Task description: Each entry has to be printed again exactly.

Extracted data:
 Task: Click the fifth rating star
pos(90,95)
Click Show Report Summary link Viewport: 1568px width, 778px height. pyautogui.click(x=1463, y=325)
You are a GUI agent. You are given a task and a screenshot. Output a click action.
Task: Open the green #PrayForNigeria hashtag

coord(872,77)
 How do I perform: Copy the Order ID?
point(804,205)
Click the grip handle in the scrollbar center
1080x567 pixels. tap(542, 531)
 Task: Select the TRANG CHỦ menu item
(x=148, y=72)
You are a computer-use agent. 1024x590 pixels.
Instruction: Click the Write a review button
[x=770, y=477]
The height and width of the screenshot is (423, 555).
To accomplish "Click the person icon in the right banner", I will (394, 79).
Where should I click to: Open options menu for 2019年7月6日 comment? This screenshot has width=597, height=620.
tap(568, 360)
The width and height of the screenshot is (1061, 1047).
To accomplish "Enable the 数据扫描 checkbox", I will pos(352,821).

Output of the task:
 Task: Click the fifth rating star
pos(90,95)
Click Show Report Summary link Viewport: 1568px width, 778px height. pyautogui.click(x=1463, y=325)
You are a GUI agent. You are given a task and a screenshot. Output a click action.
Task: Open the green #PrayForNigeria hashtag

coord(872,77)
 How do I perform: Copy the Order ID?
point(804,205)
Click the grip handle in the scrollbar center
1080x567 pixels. tap(542, 531)
 Task: Select the TRANG CHỦ menu item
(x=148, y=72)
You are a computer-use agent. 1024x590 pixels.
Instruction: Click the Write a review button
[x=770, y=477]
The height and width of the screenshot is (423, 555).
To accomplish "Click the person icon in the right banner", I will (394, 79).
Where should I click to: Open options menu for 2019年7月6日 comment? This screenshot has width=597, height=620.
tap(568, 360)
The width and height of the screenshot is (1061, 1047).
To accomplish "Enable the 数据扫描 checkbox", I will pos(352,821).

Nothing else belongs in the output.